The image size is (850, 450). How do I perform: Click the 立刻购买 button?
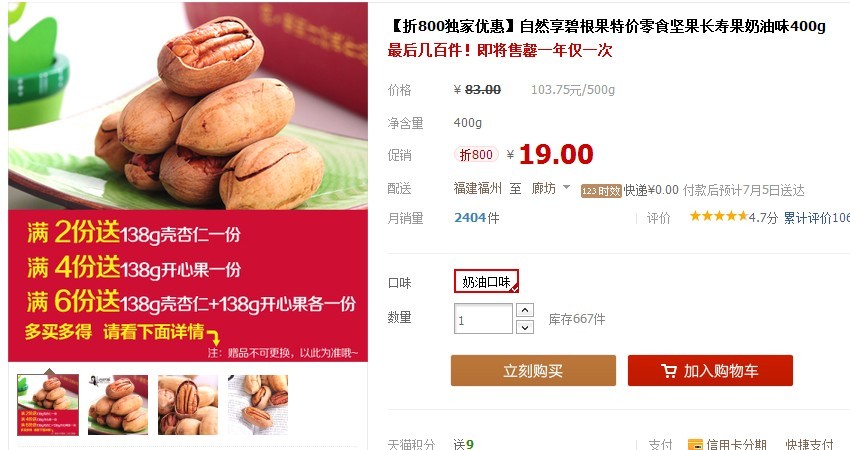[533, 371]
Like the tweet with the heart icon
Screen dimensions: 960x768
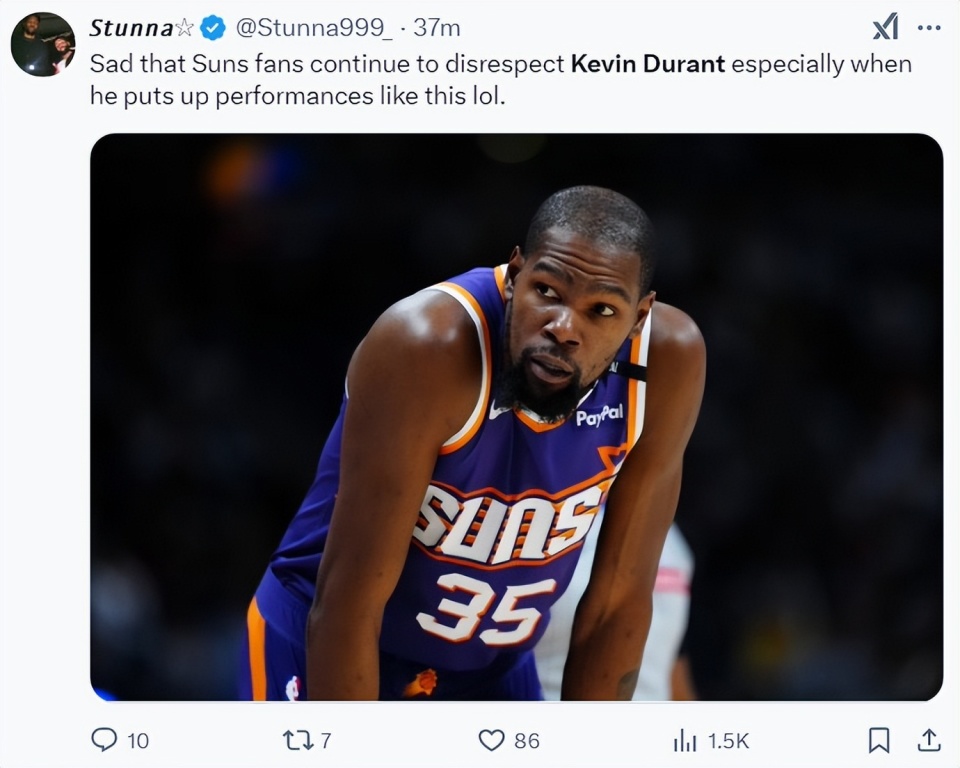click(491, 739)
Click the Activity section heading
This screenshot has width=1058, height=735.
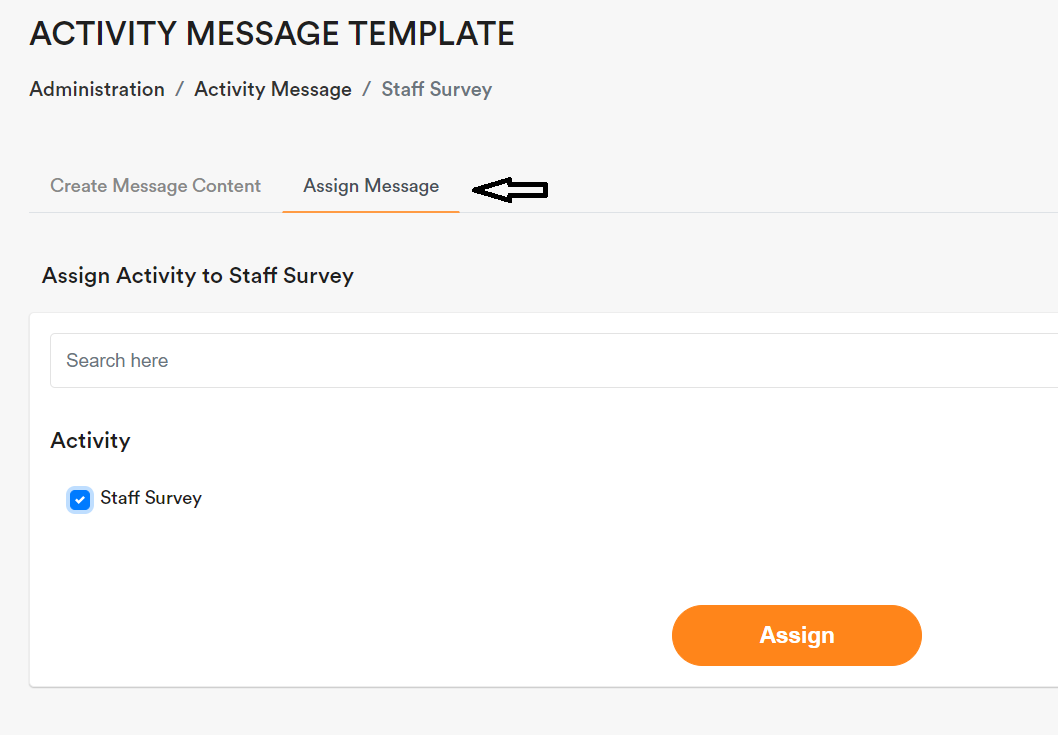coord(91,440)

* * *

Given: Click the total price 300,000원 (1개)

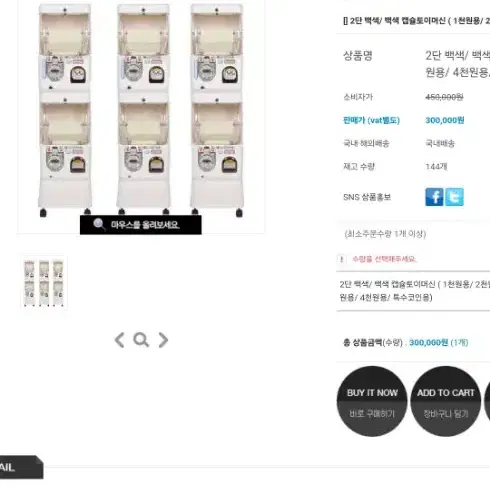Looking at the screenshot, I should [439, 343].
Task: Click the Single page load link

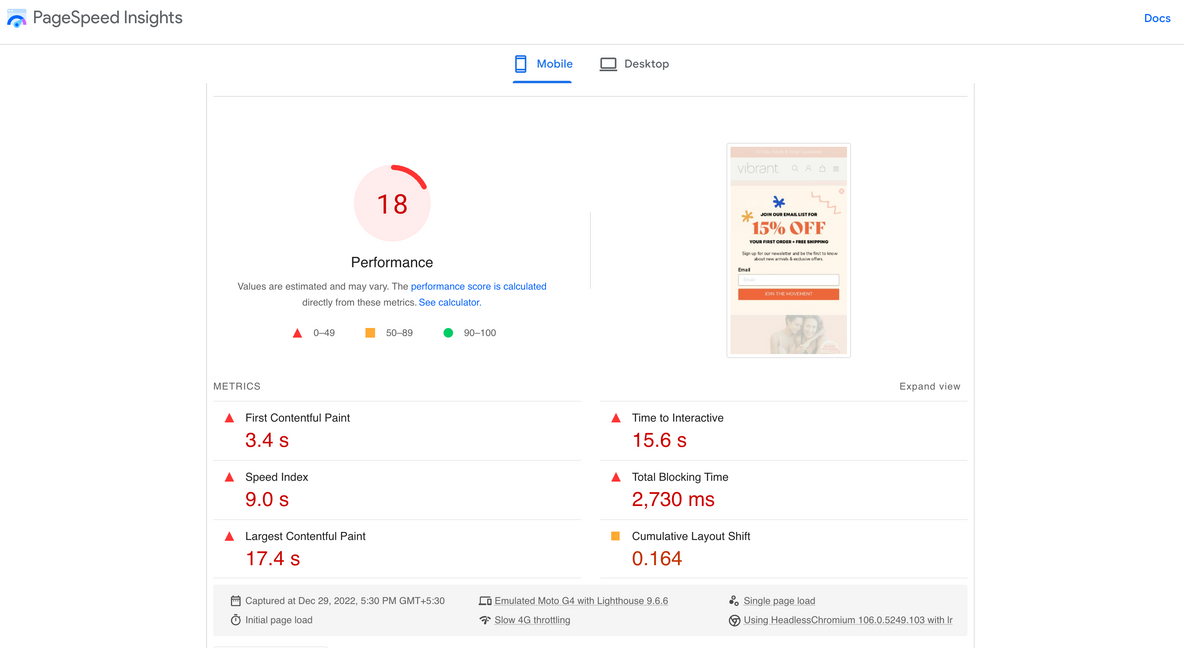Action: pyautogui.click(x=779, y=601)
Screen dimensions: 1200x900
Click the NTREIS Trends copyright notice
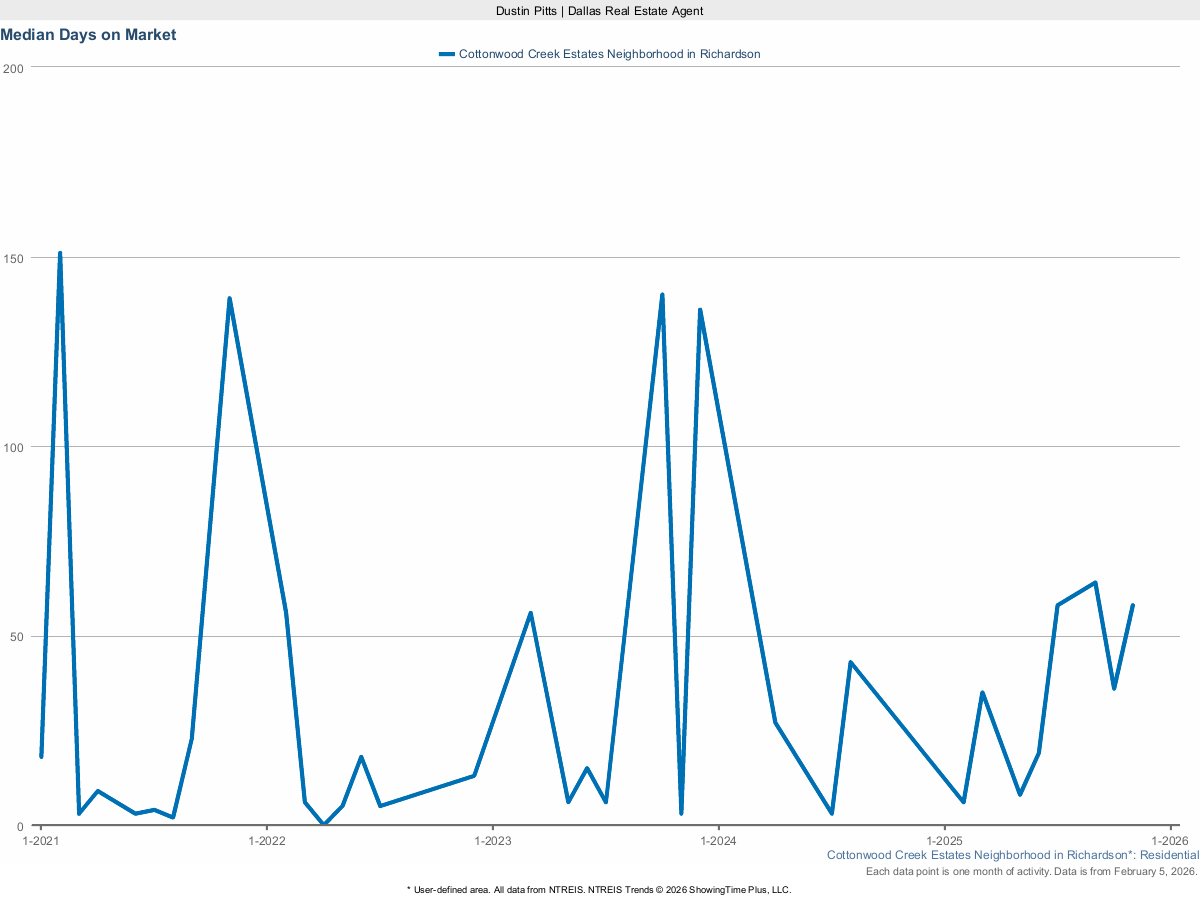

▸ Objectif:
Mettez en liste JSON de chaînes, une chaîne par ligne et sans les lignes vides, les lignes allant de celle qui contient "Click the Activity section heading" jusqu'à celle qui contient "coord(91,440)", toutes deux comprises. N'incluez pas les images dans la réponse.

▸ Réponse:
[
  "Click the Activity section heading",
  "This screenshot has width=1058, height=735.",
  "coord(91,440)"
]